LatentInterpolate

Documentation

• Class name: LatentInterpolate
• Category: latent/advanced
• Output node: False

The LatentInterpolate node is designed to perform interpolation between two sets of latent samples based on a specified ratio, blending the characteristics of both sets to produce a new, intermediate set of latent samples.

Input types

Required

• samples1
  • The first set of latent samples to be interpolated. It serves as the starting point for the interpolation process.
  • Comfy dtype: LATENT
  • Python dtype: Dict[str, torch.Tensor]
• samples2
  • The second set of latent samples to be interpolated. It serves as the endpoint for the interpolation process.
  • Comfy dtype: LATENT
  • Python dtype: Dict[str, torch.Tensor]
• ratio
  • A floating-point value that determines the weight of each set of samples in the interpolated output. A ratio of 0 produces a copy of the first set, while a ratio of 1 produces a copy of the second set.
  • Comfy dtype: FLOAT
  • Python dtype: float

Output types

• latent
  • Comfy dtype: LATENT
  • The output is a new set of latent samples that represent an interpolated state between the two input sets, based on the specified ratio.
  • Python dtype: Tuple[Dict[str, torch.Tensor]]

Usage tips

• Infra type: GPU
• Common nodes:
  • KSampler (Efficient)
  • Latent Noise Injection

Source code

class LatentInterpolate:
    @classmethod
    def INPUT_TYPES(s):
        return {"required": { "samples1": ("LATENT",),
                              "samples2": ("LATENT",),
                              "ratio": ("FLOAT", {"default": 1.0, "min": 0.0, "max": 1.0, "step": 0.01}),
                              }}

    RETURN_TYPES = ("LATENT",)
    FUNCTION = "op"

    CATEGORY = "latent/advanced"

    def op(self, samples1, samples2, ratio):
        samples_out = samples1.copy()

        s1 = samples1["samples"]
        s2 = samples2["samples"]

        s2 = reshape_latent_to(s1.shape, s2)

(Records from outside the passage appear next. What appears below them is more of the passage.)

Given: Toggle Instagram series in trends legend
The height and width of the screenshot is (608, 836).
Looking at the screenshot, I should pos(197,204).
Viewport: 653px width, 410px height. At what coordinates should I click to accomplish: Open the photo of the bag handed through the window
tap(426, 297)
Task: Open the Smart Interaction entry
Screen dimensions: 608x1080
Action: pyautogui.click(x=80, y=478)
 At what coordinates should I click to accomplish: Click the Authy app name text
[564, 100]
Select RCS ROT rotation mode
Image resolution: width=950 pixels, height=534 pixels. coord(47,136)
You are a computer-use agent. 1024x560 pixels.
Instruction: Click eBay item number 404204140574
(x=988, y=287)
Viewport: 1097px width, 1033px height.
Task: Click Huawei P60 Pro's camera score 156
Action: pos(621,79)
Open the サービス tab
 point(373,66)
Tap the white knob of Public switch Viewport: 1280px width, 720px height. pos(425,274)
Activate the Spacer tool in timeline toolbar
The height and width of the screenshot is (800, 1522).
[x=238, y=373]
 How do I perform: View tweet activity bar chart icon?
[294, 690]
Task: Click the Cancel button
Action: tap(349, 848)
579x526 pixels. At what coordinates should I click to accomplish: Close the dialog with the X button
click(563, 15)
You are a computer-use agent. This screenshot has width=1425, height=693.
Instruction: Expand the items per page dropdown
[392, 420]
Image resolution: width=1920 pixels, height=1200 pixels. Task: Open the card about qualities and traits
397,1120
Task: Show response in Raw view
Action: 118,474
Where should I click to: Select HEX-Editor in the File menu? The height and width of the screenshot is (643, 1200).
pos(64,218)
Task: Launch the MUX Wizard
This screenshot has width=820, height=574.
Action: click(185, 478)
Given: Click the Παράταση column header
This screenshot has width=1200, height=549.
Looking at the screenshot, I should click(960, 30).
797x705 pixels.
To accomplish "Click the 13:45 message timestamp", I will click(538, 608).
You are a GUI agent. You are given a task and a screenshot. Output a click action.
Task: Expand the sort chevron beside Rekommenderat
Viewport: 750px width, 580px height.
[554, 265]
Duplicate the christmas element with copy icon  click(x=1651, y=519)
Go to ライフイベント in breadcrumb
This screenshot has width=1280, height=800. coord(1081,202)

        m1 = torch.linalg.vector_norm(s1, dim=(1))
        m2 = torch.linalg.vector_norm(s2, dim=(1))

        s1 = torch.nan_to_num(s1 / m1)
        s2 = torch.nan_to_num(s2 / m2)

        t = (s1 * ratio + s2 * (1.0 - ratio))
        mt = torch.linalg.vector_norm(t, dim=(1))
        st = torch.nan_to_num(t / mt)

        samples_out["samples"] = st * (m1 * ratio + m2 * (1.0 - ratio))
        return (samples_out,)